### PROBLEM DESCRIPTION
Given the material below, output exactly the lines from the line with "Instruction: Select the 2017*" to the line with "Screen dimensions: 962x520", both ends included, and no other lines.

### SOURCE MATERIAL
•••••
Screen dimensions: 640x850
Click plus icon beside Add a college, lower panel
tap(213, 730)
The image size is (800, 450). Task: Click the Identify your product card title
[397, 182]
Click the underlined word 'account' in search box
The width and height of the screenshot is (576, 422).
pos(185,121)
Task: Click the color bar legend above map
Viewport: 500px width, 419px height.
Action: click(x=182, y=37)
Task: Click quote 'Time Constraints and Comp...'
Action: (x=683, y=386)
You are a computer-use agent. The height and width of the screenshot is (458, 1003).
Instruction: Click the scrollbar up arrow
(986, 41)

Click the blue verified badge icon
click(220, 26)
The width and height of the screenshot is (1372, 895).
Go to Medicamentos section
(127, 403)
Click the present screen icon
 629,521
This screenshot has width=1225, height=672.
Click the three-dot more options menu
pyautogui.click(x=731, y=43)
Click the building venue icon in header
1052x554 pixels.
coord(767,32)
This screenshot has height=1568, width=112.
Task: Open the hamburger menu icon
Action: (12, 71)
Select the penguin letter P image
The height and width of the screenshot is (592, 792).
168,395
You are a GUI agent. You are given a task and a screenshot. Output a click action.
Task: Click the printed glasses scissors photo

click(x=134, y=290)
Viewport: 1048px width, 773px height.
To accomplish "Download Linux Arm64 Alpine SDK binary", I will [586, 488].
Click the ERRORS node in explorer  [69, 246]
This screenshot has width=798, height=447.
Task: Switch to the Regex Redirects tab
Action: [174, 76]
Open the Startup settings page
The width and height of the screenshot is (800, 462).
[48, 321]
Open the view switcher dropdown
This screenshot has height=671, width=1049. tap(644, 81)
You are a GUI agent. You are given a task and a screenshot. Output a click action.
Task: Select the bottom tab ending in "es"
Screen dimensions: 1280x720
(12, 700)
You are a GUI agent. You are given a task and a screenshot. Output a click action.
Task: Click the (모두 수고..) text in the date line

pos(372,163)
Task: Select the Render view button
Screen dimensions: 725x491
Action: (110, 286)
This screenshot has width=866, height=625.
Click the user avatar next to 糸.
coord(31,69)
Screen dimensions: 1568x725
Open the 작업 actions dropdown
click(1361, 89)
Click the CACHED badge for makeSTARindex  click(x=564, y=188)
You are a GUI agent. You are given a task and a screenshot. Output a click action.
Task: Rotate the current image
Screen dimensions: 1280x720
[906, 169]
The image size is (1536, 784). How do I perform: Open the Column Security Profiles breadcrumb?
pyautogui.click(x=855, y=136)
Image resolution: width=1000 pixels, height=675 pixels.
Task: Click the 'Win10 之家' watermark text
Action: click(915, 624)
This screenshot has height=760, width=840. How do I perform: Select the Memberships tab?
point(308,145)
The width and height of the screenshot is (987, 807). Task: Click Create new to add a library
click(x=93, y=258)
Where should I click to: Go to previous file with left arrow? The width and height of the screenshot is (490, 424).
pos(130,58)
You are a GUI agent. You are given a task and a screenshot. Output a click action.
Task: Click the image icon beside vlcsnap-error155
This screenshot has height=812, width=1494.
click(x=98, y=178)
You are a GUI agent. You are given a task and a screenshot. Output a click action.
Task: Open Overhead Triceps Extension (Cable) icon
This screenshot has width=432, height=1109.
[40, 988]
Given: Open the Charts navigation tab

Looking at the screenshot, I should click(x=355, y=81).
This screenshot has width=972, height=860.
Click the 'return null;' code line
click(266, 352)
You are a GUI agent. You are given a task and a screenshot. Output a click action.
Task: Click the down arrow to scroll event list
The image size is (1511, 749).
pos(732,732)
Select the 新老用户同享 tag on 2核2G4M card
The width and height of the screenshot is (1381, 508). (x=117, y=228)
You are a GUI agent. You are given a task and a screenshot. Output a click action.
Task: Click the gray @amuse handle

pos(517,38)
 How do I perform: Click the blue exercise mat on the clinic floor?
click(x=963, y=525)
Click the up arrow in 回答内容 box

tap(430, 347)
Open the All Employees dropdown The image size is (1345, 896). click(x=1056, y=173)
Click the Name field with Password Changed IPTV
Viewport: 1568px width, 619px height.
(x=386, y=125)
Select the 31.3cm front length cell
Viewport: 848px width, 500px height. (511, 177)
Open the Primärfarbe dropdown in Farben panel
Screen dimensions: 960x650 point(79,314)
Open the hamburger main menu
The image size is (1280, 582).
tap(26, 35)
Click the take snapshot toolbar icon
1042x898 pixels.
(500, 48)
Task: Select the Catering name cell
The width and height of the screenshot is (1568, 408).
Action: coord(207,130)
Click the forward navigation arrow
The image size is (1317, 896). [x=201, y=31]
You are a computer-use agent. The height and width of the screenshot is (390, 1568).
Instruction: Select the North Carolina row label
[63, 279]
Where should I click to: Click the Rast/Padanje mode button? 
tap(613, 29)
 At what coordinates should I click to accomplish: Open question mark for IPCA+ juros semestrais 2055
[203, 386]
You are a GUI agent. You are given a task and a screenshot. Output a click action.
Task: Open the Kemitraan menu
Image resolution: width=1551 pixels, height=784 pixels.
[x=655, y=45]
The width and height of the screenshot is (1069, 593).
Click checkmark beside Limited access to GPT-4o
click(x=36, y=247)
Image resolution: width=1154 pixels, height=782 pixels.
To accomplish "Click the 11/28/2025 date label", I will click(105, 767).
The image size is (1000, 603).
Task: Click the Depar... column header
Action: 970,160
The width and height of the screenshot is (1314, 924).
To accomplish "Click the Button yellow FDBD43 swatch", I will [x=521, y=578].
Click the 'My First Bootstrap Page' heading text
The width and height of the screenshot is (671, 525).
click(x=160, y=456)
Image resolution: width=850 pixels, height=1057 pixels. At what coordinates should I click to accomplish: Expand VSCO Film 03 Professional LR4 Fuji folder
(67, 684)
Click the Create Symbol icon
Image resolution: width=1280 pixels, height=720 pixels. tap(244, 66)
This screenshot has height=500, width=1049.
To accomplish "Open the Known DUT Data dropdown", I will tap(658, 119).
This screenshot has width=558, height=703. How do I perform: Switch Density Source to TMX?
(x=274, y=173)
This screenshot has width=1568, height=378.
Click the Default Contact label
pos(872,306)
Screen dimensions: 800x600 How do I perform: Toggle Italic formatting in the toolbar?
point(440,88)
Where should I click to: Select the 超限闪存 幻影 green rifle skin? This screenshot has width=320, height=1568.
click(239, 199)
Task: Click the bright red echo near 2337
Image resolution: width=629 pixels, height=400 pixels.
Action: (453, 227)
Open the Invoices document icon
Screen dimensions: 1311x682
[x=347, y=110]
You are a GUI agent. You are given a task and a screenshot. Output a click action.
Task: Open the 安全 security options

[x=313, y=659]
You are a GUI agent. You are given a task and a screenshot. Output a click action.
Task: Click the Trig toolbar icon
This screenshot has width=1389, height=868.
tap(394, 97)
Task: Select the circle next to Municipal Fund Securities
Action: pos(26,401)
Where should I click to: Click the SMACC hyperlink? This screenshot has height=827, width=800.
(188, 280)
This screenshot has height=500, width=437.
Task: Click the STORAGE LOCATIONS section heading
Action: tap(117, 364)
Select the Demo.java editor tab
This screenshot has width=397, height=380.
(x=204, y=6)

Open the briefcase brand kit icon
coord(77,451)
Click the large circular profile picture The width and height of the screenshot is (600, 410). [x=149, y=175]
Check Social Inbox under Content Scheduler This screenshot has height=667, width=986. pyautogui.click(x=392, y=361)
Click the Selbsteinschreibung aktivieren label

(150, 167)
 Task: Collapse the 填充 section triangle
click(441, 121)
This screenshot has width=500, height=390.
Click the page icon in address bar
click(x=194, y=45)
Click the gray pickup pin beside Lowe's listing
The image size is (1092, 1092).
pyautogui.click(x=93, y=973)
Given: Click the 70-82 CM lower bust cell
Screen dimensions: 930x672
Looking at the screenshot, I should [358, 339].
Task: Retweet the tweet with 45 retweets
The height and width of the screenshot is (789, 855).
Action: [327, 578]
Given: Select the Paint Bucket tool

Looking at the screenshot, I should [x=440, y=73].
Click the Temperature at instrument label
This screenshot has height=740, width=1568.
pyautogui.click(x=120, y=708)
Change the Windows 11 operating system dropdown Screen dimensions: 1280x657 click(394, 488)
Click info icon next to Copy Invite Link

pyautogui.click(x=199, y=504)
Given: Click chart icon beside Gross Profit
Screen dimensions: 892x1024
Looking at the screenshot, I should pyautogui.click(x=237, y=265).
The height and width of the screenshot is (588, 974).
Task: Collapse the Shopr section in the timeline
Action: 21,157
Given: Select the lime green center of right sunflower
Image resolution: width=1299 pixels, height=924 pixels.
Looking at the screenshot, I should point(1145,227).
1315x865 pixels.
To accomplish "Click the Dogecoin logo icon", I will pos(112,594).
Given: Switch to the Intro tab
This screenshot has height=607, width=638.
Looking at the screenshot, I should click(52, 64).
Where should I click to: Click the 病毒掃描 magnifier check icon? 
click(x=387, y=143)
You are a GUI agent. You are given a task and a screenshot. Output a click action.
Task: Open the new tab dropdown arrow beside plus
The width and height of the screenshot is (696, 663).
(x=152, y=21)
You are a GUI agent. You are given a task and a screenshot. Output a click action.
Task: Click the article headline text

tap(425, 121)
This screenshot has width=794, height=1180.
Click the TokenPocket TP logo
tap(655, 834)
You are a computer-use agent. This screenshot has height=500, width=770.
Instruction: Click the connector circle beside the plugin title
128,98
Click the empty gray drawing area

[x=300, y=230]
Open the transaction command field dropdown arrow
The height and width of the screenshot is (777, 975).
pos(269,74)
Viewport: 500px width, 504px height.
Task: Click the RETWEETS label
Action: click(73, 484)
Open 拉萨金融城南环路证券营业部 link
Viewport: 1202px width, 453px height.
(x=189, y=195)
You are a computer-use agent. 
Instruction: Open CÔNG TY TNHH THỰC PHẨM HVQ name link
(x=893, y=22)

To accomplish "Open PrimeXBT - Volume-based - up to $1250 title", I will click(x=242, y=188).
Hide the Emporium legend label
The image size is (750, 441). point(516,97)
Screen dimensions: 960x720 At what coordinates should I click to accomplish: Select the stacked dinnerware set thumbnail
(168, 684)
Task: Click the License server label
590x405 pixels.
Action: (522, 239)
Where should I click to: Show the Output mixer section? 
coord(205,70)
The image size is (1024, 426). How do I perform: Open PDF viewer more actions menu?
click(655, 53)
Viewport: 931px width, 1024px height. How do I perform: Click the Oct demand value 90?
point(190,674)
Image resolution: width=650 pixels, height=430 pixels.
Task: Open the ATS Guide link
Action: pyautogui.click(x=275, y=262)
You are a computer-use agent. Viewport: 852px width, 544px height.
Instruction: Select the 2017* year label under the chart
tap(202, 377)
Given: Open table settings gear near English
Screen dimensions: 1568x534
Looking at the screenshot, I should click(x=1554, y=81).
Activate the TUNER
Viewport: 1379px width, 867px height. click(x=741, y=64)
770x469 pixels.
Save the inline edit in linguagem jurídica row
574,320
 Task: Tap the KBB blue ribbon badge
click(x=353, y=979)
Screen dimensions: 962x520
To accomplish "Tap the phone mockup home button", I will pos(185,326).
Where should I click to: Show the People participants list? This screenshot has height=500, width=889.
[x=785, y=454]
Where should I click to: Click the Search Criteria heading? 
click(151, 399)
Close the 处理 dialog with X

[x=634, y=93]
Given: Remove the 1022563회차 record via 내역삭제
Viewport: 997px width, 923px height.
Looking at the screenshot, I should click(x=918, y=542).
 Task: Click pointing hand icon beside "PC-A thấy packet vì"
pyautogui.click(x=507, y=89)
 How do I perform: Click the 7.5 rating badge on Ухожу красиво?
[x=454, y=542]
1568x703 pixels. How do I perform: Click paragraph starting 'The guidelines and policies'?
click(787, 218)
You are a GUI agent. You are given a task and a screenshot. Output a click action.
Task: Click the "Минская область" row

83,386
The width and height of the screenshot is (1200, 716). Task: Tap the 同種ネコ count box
•••••
### RESULT BELOW
Instruction: Select the 2017* year label under the chart
tap(202, 377)
Given: Open table settings gear near English
Screen dimensions: 1568x534
Looking at the screenshot, I should click(x=1554, y=81).
Activate the TUNER
Viewport: 1379px width, 867px height. click(x=741, y=64)
770x469 pixels.
Save the inline edit in linguagem jurídica row
574,320
 Task: Tap the KBB blue ribbon badge
click(x=353, y=979)
Screen dimensions: 962x520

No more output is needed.